Universal First-Trimester Screening Biomarkers for Diagnosis of Preeclampsia and Placenta Accreta Spectrum

Abstract

Background: Disruptions in epigenetic mechanisms regulating placentation, particularly imbalances in the levels of small non-coding RNAs, contribute to various pregnancy complications, including preeclampsia (PE) and placenta accreta spectrum (PAS). Given that abnormal trophoblast differentiation, invasiveness, and angiogenesis-reduced in PE and excessive in PAS-are central to the pathogenesis of these conditions, this study aimed to identify universal circulating piRNAs and their targets.

Methods: Small RNA deep sequencing, quantitative reverse transcription combined with real-time polymerase chain reaction, magnetic bead-based multiplex immunoassay, ELISA, and Western blotting were employed to quantify circulating piRNAs and proteins in the blood serum of pregnant women during the 11th-14th weeks of gestation.

Results: Statistically significant negative correlations were identified between PE- and PAS-associated piRNAs (hsa_piR_019122, hsa_piR_020497, hsa_piR_019949, and piR_019675) and several molecules, including Endoglin, IL-18, VEGF-A, VEGF-C, Angiopoietin-2, sFASL, HB-EGF, TGFα, and Clusterin. These molecules are involved in processes such as angiogenesis, inflammation, the epithelial-mesenchymal transition, cell proliferation, adhesion, and apoptosis. A first-trimester pregnancy screening algorithm was developed using logistic regression models based on Clusterin concentration and the levels of hsa_piR_020497, hsa_piR_019949, piR_019675, and hsa_piR_019122.

Conclusions: The proposed screening tool for early pregnancy monitoring may enable the prediction of PE or PAS in the first trimester, allowing timely interventions to reduce maternal and perinatal morbidity and mortality.

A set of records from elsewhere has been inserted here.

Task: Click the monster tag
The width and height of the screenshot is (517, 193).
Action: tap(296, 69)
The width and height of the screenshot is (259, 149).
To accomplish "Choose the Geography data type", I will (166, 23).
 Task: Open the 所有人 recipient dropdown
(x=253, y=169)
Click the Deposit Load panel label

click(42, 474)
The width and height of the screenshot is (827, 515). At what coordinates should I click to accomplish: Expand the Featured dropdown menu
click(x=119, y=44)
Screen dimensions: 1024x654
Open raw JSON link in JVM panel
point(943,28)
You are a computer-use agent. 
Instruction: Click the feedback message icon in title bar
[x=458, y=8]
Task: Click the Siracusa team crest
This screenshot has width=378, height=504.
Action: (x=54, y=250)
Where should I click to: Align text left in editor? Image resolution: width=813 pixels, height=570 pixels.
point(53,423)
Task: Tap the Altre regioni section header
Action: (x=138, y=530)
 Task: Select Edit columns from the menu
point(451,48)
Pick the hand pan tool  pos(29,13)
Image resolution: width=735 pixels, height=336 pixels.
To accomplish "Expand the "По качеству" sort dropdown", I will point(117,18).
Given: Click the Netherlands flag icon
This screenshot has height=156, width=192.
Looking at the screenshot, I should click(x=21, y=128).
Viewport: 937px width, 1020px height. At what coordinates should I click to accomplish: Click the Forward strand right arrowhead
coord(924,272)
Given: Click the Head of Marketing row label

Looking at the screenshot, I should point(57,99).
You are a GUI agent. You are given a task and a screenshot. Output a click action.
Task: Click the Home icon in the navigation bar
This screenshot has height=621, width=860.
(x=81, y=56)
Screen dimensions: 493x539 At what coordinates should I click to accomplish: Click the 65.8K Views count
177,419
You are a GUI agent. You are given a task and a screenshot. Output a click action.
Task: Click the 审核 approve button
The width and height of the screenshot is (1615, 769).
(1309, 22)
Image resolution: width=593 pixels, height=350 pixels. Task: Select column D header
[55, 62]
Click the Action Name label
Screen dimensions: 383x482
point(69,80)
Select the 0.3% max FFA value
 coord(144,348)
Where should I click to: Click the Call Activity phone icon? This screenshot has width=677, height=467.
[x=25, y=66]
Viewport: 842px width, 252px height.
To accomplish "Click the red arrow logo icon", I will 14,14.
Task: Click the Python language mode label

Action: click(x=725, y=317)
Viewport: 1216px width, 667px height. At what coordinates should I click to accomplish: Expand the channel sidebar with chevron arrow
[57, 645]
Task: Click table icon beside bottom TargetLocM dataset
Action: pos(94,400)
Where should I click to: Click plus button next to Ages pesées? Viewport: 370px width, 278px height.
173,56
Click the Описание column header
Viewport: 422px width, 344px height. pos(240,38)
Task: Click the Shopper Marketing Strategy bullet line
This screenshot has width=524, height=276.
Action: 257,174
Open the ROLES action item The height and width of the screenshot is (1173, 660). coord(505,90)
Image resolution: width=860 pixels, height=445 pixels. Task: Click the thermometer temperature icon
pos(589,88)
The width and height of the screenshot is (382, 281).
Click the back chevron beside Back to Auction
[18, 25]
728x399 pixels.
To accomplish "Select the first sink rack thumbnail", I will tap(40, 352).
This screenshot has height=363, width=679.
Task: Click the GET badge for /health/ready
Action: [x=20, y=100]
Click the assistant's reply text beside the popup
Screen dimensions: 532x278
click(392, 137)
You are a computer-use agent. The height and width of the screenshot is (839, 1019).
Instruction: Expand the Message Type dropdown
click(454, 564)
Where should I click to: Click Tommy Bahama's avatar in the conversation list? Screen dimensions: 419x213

Keywords: Clusterin; ELISA; blood serum; extracellular vesicles; first-trimester screening; piRNA; placenta accreta spectrum; preeclampsia; real-time PCR.

Figure 1

PLS-DA of RT-PCR data (-∆Ct values) for piRNAs in the blood serum of pregnant women at 11–14 weeks of gestation: (A) Score plot comparing Norm and PE groups. (B) Score plot comparing Norm and PAS groups. The VIP scores for specific piRNAs are listed to the right of the score plots.

Figure 2

Logistic regression models for diagnosing pregnancy complications in the first trimester based on piRNA levels in maternal blood serum. (A) Comparison of normal pregnancy and PE groups. (B) Comparison of normal pregnancy and PAS groups. (C) Comparison of normal pregnancy and all complications (PE and PAS). (D) Comparison of PE and PAS groups. Sensitivity (Se) and specificity (Sp) values are indicated.

Figure 3

Protein analysis of maternal blood serum at 11–14 weeks of gestation using the Bio-Plex Pro human cancer biomarker assay.

Figure 4

Logistic regression models for first-trimester pregnancy complication screening. (A) Model distinguishing Norm and PE groups. (B) Model distinguishing PE and PAS groups.

Figure 5

Clusterin levels in the vesicular fraction of maternal blood serum at 11–14 weeks of pregnancy. (A) Relative clusterin levels from Western blotting. A representative blot (top-right inset) shows chemiluminescent signal intensity at ~40 kDa, corresponding to the α-subunit of the secretory form of clusterin. (B) Clusterin concentration (ng/mL) measured by ELISA. Original Western blot images can be found in Supplementary File S1.

Figure 6

Logistic regression models for diagnosing pregnancy complications (PE or PAS) in the first trimester based on clusterin levels in the vesicular fraction of maternal blood serum at 11–14 weeks of pregnancy.

Figure 7

Correlation matrix based on the non-parametric Spearman rank correlation method. Significant (p < 0.05) correlations are indicated by a dot, non-significant correlations are indicated by a cross, positive correlations are marked in blue, and negative correlations in red—the more significant the correlation, the larger the dot size.